* [WHAT IS NEEDED]: Among the entries below, find every line that contains the string "computer", then copy it.

* [PROVIDED MATERIAL]:
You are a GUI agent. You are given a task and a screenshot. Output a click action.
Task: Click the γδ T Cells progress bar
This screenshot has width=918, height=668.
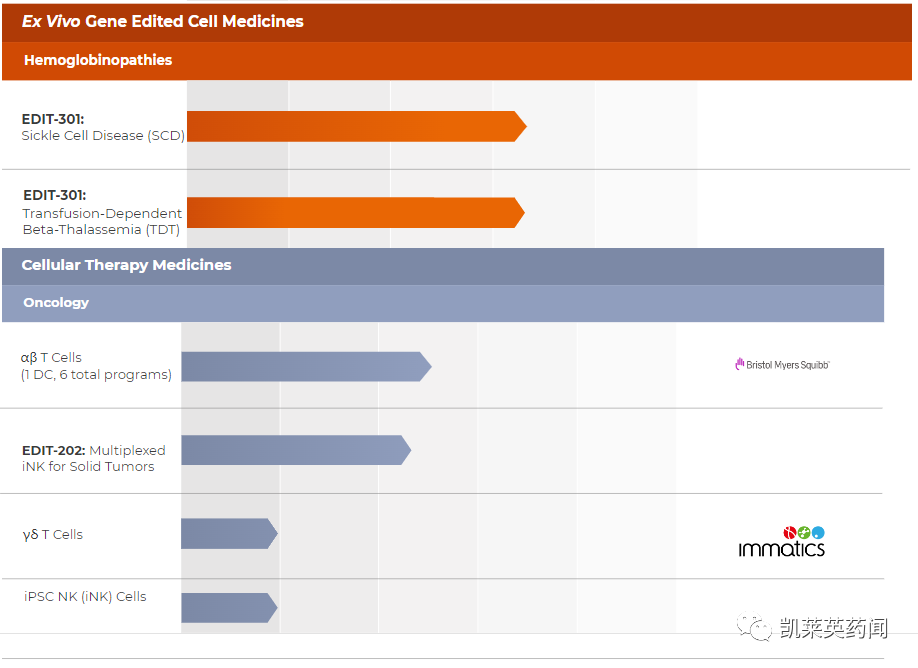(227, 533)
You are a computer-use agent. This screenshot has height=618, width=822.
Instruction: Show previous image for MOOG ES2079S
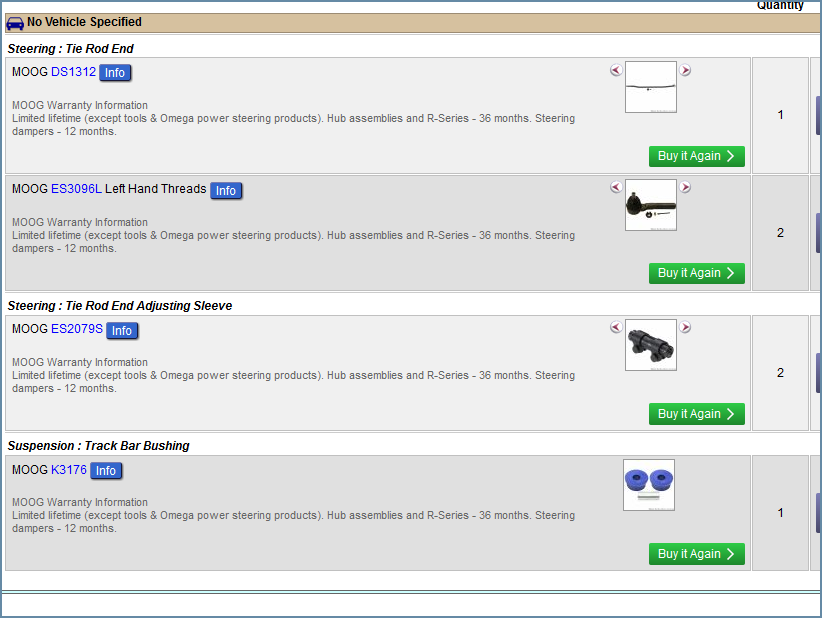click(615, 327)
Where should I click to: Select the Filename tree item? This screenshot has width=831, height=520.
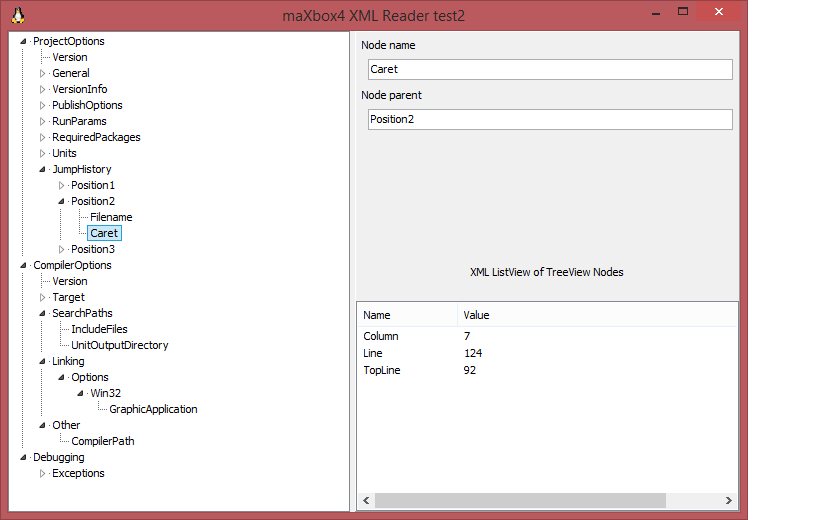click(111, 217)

...

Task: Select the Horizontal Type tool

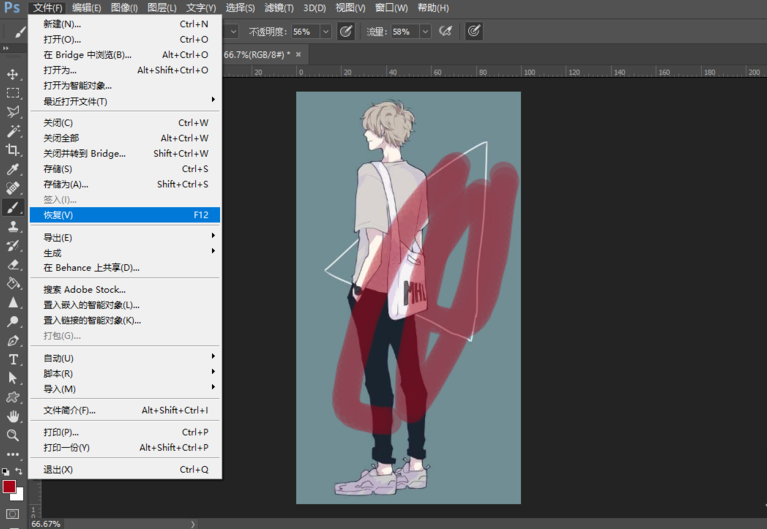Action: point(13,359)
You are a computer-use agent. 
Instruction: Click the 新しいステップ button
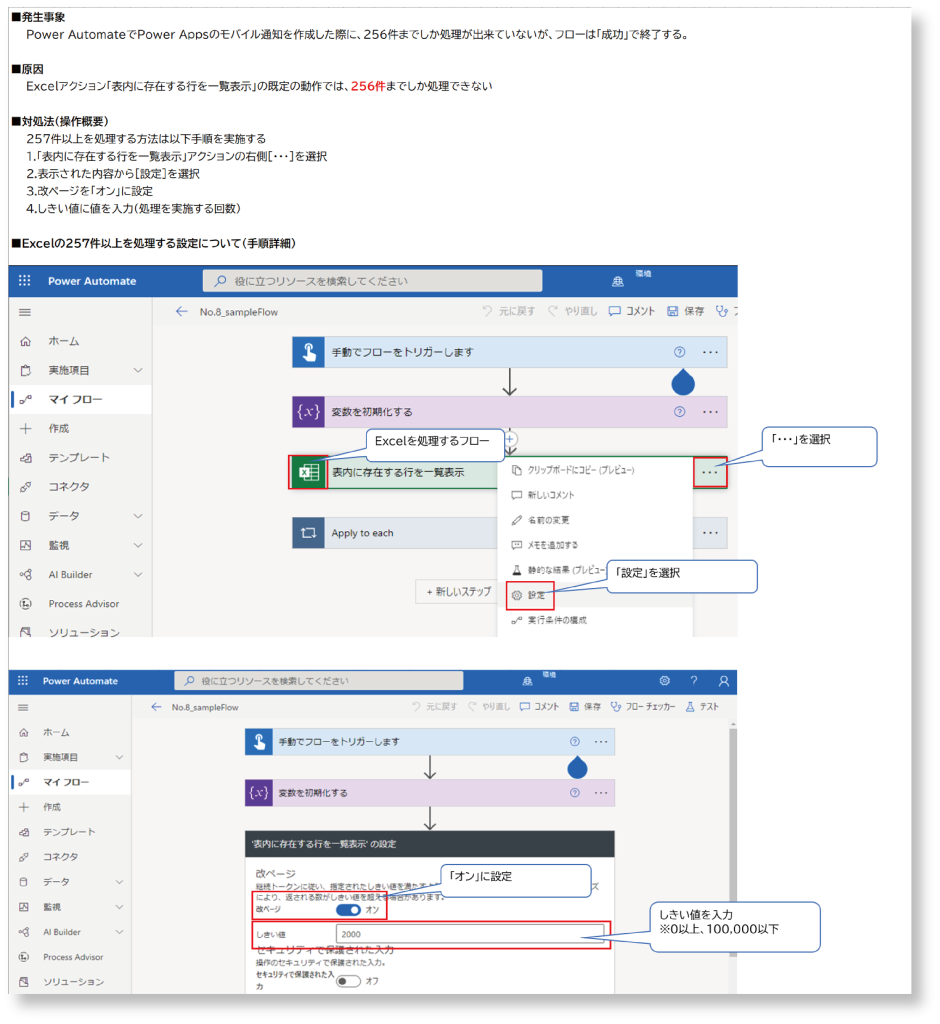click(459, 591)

* [SOLUTION TO THIS PROBLEM]:
You are a computer-use agent. This screenshot has height=618, width=822.
You are a computer-use agent. 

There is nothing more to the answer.